» **ASSIGNED TASK**: Nothing in the data may be altered, so output all of it exactly.

##### INFORMATION GIVEN #####

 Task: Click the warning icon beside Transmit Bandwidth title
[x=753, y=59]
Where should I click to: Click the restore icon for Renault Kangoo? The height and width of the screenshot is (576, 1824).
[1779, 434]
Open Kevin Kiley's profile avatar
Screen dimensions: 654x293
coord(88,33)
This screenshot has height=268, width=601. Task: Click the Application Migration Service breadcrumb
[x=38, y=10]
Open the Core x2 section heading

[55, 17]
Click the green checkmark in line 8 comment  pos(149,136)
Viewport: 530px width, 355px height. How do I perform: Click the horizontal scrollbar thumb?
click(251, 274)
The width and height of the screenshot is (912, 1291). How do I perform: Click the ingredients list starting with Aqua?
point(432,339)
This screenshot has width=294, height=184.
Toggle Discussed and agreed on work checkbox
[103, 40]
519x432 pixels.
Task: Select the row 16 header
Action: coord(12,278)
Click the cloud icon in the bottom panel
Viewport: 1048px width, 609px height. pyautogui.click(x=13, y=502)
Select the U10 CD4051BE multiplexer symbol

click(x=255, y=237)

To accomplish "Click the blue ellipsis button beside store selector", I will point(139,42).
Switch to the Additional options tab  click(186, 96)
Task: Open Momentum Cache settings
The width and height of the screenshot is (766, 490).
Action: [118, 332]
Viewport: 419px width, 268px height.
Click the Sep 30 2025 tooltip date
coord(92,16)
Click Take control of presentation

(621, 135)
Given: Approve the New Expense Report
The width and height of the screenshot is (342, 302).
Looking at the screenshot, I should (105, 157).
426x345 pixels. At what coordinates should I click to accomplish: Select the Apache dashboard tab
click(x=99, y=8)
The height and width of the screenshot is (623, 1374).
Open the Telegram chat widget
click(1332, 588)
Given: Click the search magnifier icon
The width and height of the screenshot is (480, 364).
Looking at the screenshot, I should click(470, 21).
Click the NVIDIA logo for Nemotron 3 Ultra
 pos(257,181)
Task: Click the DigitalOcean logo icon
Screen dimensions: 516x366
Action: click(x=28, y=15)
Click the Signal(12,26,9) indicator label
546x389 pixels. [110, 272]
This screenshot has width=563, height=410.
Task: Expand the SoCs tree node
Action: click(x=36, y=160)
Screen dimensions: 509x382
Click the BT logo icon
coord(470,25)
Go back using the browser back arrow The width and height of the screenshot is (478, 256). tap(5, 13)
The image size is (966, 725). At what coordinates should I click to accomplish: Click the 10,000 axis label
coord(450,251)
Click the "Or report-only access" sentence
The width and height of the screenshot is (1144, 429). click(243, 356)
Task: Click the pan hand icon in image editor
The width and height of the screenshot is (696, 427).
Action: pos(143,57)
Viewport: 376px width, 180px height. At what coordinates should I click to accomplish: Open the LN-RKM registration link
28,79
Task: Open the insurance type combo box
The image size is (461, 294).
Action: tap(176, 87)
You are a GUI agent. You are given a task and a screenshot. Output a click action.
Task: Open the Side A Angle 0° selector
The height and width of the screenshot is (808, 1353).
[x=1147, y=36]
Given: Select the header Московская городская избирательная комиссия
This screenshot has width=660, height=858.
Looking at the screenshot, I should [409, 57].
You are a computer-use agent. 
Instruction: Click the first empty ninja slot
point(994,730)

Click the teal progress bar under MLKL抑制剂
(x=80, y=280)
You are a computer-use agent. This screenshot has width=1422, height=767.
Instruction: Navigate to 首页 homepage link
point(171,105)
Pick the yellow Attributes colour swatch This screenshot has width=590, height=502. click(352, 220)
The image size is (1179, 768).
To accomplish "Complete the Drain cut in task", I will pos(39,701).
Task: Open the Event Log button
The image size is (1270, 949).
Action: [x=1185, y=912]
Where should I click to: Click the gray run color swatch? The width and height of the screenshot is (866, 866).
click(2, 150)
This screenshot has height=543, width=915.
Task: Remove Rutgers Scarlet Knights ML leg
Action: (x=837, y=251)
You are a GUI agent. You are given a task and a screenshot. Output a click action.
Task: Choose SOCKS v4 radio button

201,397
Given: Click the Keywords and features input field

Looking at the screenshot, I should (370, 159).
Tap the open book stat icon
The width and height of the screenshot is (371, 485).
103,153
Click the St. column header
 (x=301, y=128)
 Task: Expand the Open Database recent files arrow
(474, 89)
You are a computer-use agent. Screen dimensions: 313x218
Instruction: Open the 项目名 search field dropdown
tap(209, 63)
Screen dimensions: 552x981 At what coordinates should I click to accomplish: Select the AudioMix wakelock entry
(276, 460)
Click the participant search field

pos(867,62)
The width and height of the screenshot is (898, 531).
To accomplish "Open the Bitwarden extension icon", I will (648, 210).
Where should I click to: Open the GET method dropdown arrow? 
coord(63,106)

#####

» **ANSWER TO THIS EXERCISE**:
 Task: Click the warning icon beside Transmit Bandwidth title
[x=753, y=59]
Where should I click to: Click the restore icon for Renault Kangoo? The height and width of the screenshot is (576, 1824).
[1779, 434]
Open Kevin Kiley's profile avatar
Screen dimensions: 654x293
coord(88,33)
This screenshot has height=268, width=601. Task: Click the Application Migration Service breadcrumb
[x=38, y=10]
Open the Core x2 section heading

[55, 17]
Click the green checkmark in line 8 comment  pos(149,136)
Viewport: 530px width, 355px height. How do I perform: Click the horizontal scrollbar thumb?
click(251, 274)
The width and height of the screenshot is (912, 1291). How do I perform: Click the ingredients list starting with Aqua?
point(432,339)
This screenshot has width=294, height=184.
Toggle Discussed and agreed on work checkbox
[103, 40]
519x432 pixels.
Task: Select the row 16 header
Action: coord(12,278)
Click the cloud icon in the bottom panel
Viewport: 1048px width, 609px height. pyautogui.click(x=13, y=502)
Select the U10 CD4051BE multiplexer symbol

click(x=255, y=237)

To accomplish "Click the blue ellipsis button beside store selector", I will point(139,42).
Switch to the Additional options tab  click(186, 96)
Task: Open Momentum Cache settings
The width and height of the screenshot is (766, 490).
Action: [118, 332]
Viewport: 419px width, 268px height.
Click the Sep 30 2025 tooltip date
coord(92,16)
Click Take control of presentation

(621, 135)
Given: Approve the New Expense Report
The width and height of the screenshot is (342, 302).
Looking at the screenshot, I should (105, 157).
426x345 pixels. At what coordinates should I click to accomplish: Select the Apache dashboard tab
click(x=99, y=8)
The height and width of the screenshot is (623, 1374).
Open the Telegram chat widget
click(1332, 588)
Given: Click the search magnifier icon
The width and height of the screenshot is (480, 364).
Looking at the screenshot, I should click(470, 21).
Click the NVIDIA logo for Nemotron 3 Ultra
 pos(257,181)
Task: Click the DigitalOcean logo icon
Screen dimensions: 516x366
Action: click(x=28, y=15)
Click the Signal(12,26,9) indicator label
546x389 pixels. [110, 272]
This screenshot has width=563, height=410.
Task: Expand the SoCs tree node
Action: click(x=36, y=160)
Screen dimensions: 509x382
Click the BT logo icon
coord(470,25)
Go back using the browser back arrow The width and height of the screenshot is (478, 256). tap(5, 13)
The image size is (966, 725). At what coordinates should I click to accomplish: Click the 10,000 axis label
coord(450,251)
Click the "Or report-only access" sentence
The width and height of the screenshot is (1144, 429). click(243, 356)
Task: Click the pan hand icon in image editor
The width and height of the screenshot is (696, 427).
Action: pos(143,57)
Viewport: 376px width, 180px height. At what coordinates should I click to accomplish: Open the LN-RKM registration link
28,79
Task: Open the insurance type combo box
The image size is (461, 294).
Action: tap(176, 87)
You are a GUI agent. You are given a task and a screenshot. Output a click action.
Task: Open the Side A Angle 0° selector
The height and width of the screenshot is (808, 1353).
[x=1147, y=36]
Given: Select the header Московская городская избирательная комиссия
This screenshot has width=660, height=858.
Looking at the screenshot, I should [409, 57].
You are a computer-use agent. 
Instruction: Click the first empty ninja slot
point(994,730)

Click the teal progress bar under MLKL抑制剂
(x=80, y=280)
You are a computer-use agent. This screenshot has width=1422, height=767.
Instruction: Navigate to 首页 homepage link
point(171,105)
Pick the yellow Attributes colour swatch This screenshot has width=590, height=502. click(352, 220)
The image size is (1179, 768).
To accomplish "Complete the Drain cut in task", I will pos(39,701).
Task: Open the Event Log button
The image size is (1270, 949).
Action: [x=1185, y=912]
Where should I click to: Click the gray run color swatch? The width and height of the screenshot is (866, 866).
click(2, 150)
This screenshot has height=543, width=915.
Task: Remove Rutgers Scarlet Knights ML leg
Action: (x=837, y=251)
You are a GUI agent. You are given a task and a screenshot. Output a click action.
Task: Choose SOCKS v4 radio button

201,397
Given: Click the Keywords and features input field

Looking at the screenshot, I should (370, 159).
Tap the open book stat icon
The width and height of the screenshot is (371, 485).
103,153
Click the St. column header
 (x=301, y=128)
 Task: Expand the Open Database recent files arrow
(474, 89)
You are a computer-use agent. Screen dimensions: 313x218
Instruction: Open the 项目名 search field dropdown
tap(209, 63)
Screen dimensions: 552x981 At what coordinates should I click to accomplish: Select the AudioMix wakelock entry
(276, 460)
Click the participant search field

pos(867,62)
The width and height of the screenshot is (898, 531).
To accomplish "Open the Bitwarden extension icon", I will (648, 210).
Where should I click to: Open the GET method dropdown arrow? 
coord(63,106)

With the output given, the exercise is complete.